And if I were to drive up mountains and haul twice the weight, I may start wishing for gasoline. But good design will solve that problem; get a medium sized battery at first then after testing the bike fully loaded with a Cycle Analyst meter to know how many amp-hours-per-mile is needed, you can build a much larger pack. My largest Watt hours per mile use per trip was up to 75Wh/m recently, but usually never goes over 57Wh/m with my smallish 1500w at 52v nominal motor [3000w at 72 volts]. And you will need more like 6000watts for that much weight on steep terrain. Get a controller for each motor, with heat sensor so you don't burnout the Brushless motors. Two motors are better than one, especial if you must use hub motors set in wheels; because a wheel is like a higher gear ratio than you can build with a separate motor. Even if the hub motors can work at a slower speed.

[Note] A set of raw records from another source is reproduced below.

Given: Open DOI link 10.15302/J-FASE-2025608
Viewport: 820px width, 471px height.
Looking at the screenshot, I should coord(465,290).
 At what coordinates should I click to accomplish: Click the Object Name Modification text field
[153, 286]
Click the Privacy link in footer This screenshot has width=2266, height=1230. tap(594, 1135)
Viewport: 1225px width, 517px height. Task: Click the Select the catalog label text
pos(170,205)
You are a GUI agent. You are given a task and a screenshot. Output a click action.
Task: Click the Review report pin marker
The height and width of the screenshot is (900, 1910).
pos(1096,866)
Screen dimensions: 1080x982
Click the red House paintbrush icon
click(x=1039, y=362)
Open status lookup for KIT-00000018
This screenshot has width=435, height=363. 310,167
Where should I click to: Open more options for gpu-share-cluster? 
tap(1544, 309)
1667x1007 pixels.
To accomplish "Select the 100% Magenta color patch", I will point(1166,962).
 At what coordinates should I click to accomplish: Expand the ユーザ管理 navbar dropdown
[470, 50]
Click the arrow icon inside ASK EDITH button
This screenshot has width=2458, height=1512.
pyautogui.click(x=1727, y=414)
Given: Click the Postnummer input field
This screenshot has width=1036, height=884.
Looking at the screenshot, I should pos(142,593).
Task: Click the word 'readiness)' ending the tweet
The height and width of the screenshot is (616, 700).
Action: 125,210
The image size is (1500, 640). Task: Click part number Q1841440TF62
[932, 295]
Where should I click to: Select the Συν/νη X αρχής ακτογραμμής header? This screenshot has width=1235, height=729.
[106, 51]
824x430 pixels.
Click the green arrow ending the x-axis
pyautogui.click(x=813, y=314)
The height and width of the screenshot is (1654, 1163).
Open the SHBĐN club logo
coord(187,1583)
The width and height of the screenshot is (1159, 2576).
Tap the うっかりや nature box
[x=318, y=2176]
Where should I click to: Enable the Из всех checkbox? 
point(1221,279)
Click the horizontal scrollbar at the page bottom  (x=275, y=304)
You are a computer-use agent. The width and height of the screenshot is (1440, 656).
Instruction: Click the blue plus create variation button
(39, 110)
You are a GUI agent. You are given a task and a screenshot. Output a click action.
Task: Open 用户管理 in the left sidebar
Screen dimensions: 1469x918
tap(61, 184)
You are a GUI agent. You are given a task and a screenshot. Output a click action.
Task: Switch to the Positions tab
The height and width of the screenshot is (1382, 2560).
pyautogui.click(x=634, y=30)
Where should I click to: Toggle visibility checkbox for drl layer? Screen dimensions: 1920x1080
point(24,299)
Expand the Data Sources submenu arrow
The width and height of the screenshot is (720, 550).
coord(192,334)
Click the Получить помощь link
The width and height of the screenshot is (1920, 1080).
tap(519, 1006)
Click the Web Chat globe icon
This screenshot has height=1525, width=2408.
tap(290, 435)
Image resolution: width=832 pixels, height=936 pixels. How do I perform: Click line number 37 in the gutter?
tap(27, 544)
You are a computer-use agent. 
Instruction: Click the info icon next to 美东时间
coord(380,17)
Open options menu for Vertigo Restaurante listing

You will need to calculate as many variables as you can; like what your lowest gear ratio should be, having two different low ratios would be a big help. Big 3 to 4” wide motorcycle tires and plenty of rack room to pack every thing all in one trip. You may need to get off the logging roads. So a short bike with a heavy duty trailer will be needed. And flexible roll-up solar panels with charge controller will be needed.
Knobby tires are not good for the road because they are nail magnets. I once got a large nail right through the middle of my MTB tire. But you will need traction off road. Forget about turning an old bicycle into one of these vehicles. You need to start from scratch and use motorcycle tubes and parts. Like stainless steel not aluminum rims and all airplane steel tubing. Don't build it like some kind of race machine, heavy duty tubing is needed. And extra low motorcycle gears. Better to crawl than to burnout your motor. If the tires will not stand up without air they are not thick enough. The first time I used my 4 ply front tire, it was flat down to 7.5psi And I did not even notice it. It was nice soft ride but I was able to go to the food bank and bring home about 40lbs of food [total combined weight of at least 400lbs] so a round profile steel belted 4ply would be the thinnest tire to use. And large spoon shaped tire irons are the best thing for removal of tires. Don't even try bicycle tire irons.
I need some one to build a frame that will hold a large battery pack in the center of the frame so it won't bounce around. But I still need a usable crank with chain drive and large box rack on the front and rear. And the rear should have a 16" rim 2.75" to 3"wide motorcycle tire with 2.25" on the front. The rear rim should be a steel motorcycle rim, while the front could use an aluminum BMX rim. Although I am not sure there is any point in using an expensive bicycle rim. High tech metals seem absurdly over priced unless you are a weight weeny. And there are too many people brainwashed by the bicycle industry; resulting in people thinking they should build cargo bikes with one inch tires to lower the rolling resistance. Even though they will wear-out 10 times faster than a 4 ply motorcycle tire. A tire made for large amounts of weight will ride higher on the tarmac than a tire made for light weight, even at a higher PSI.